### Passage shown
================

# Another strange door lock issue



## macgto7004 (Jul 22, 2007)

I know that there is an issue with failing door lock actuators on the GTO, but I thought I would post this up because it is strange.

The door locks on my 04 seem to work perfectly fine...........as long as I use the remote.
The problem is, when I am in the car, with the doors locked, if I reach back to pull up the button on the driver's side, it won't budge. If I reach over and pull up the passender door button, then the driver's side will come up like normal. If I use the remote from inside the car, they work fine. If I use the remote outside the car, they work fine.

Only when I try and pull up the button from the driver's seat, does it not work.
WTF? Anyone?

mac


----------



## Aramz06 (Mar 2, 2008)

Hey I hear ya, same problem here. Maybe car has to be on? but the bigger problem for me is, when I press the lock / unlock door button from the inside of the car in the center, I can see the lock is stuck at about halfway and wont budge. Maybe that could be your problem too. :confused please let me know if you get any updates on that.


----------



## macgto7004 (Jul 22, 2007)

================

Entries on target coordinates

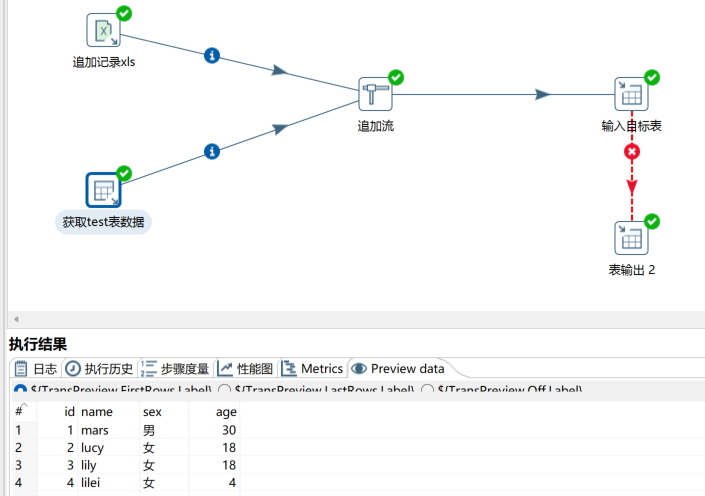Viewport: 705px width, 496px height.
Task: Click the name column header
Action: pyautogui.click(x=97, y=411)
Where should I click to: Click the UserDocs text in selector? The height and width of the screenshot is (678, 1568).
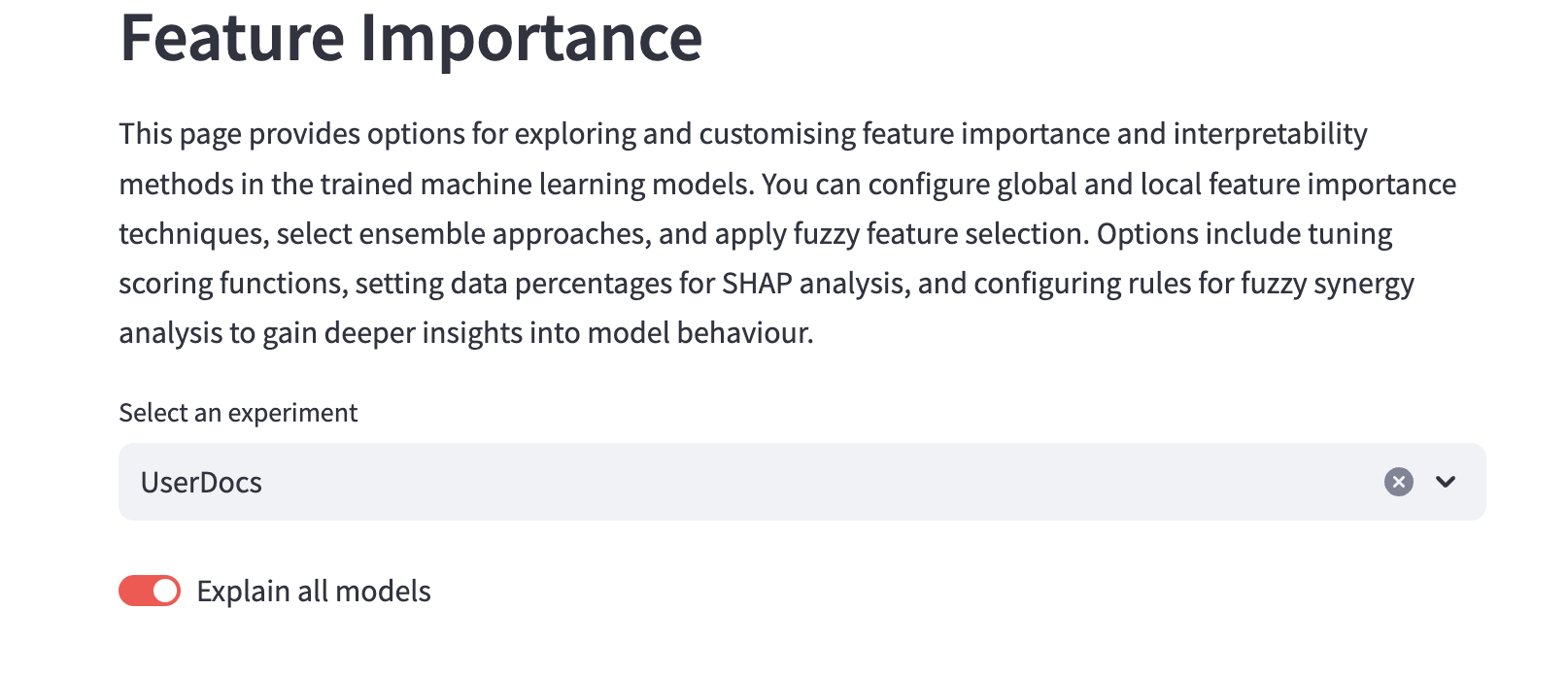pyautogui.click(x=201, y=483)
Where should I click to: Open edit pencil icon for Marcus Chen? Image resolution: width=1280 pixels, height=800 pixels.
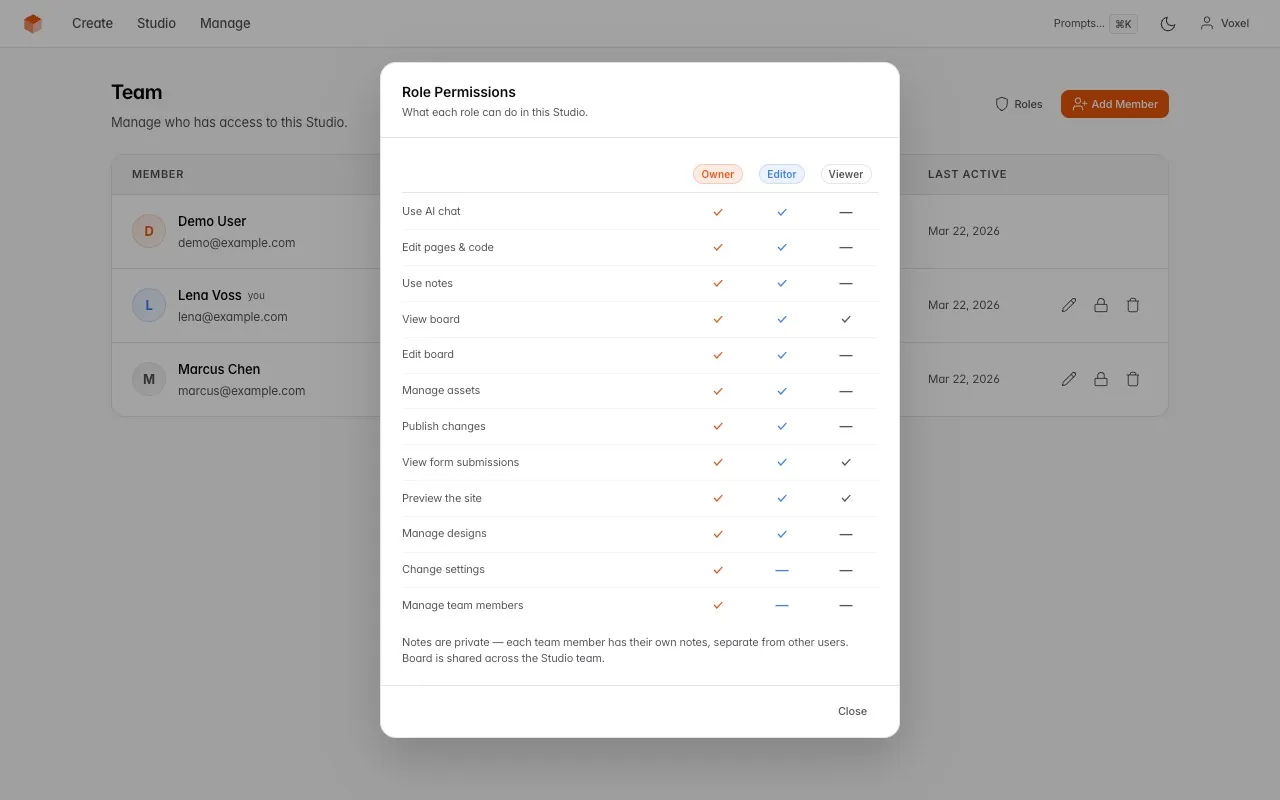pos(1069,379)
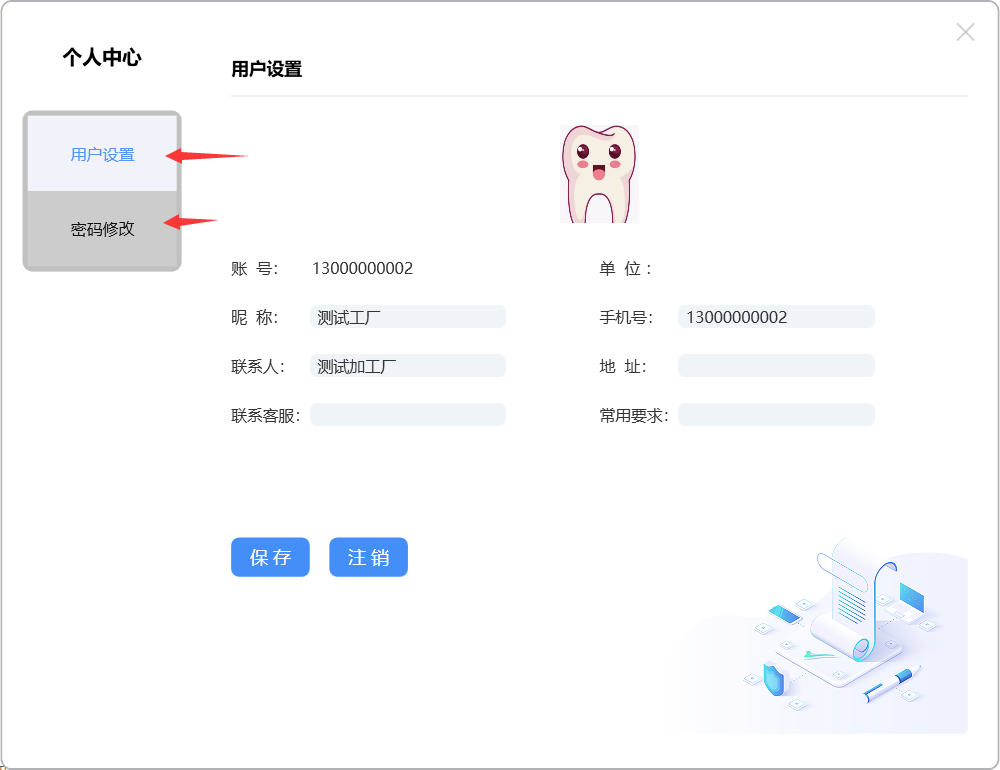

================

### The tasks
1) In the door lock thread, what happens to the driver's side button after the passenger door button is pulled up?
2) Translate this sentence from the door lock thread into Spanish: "If I use the remote outside the car, they work fine."
3) Carry on the door lock thread from the point where it stops.

### Responses by task
1) The driver's side button comes up like normal.

2) Si uso el control remoto fuera del auto, funcionan bien.

3)
Aramz06 said:


> Hey I hear ya, same problem here. Maybe car has to be on? but the bigger problem for me is, when I press the lock / unlock door button from the inside of the car in the center, *I can see the lock is stuck at about halfway and wont budge.* Maybe that could be your problem too. :confused please let me know if you get any updates on that.


Well, I don't have the center door lock button, like your 06, but the button does go all the way down.

Seems today, all is back to normal. Button is working fine. Indeed, strange! 

mac


----------



## GTO JUDGE (May 14, 2005)

My doors do not lock when the car is started so I never tried this. 
I went out got in the car engine off, and locked the doors with the remote. I pulled the drivers side door button up manually and it worked fine and the passenger door button released at the same time to the unlocked position as well.
No problems.


----------



## Rukee (Feb 8, 2007)

I have a [muttering with hand over mouth] ford [/muttering]unit that will not allow you to lock the drivers door if the car is off and the key is in the ignition.


----------



## cjsuttonx (May 1, 2008)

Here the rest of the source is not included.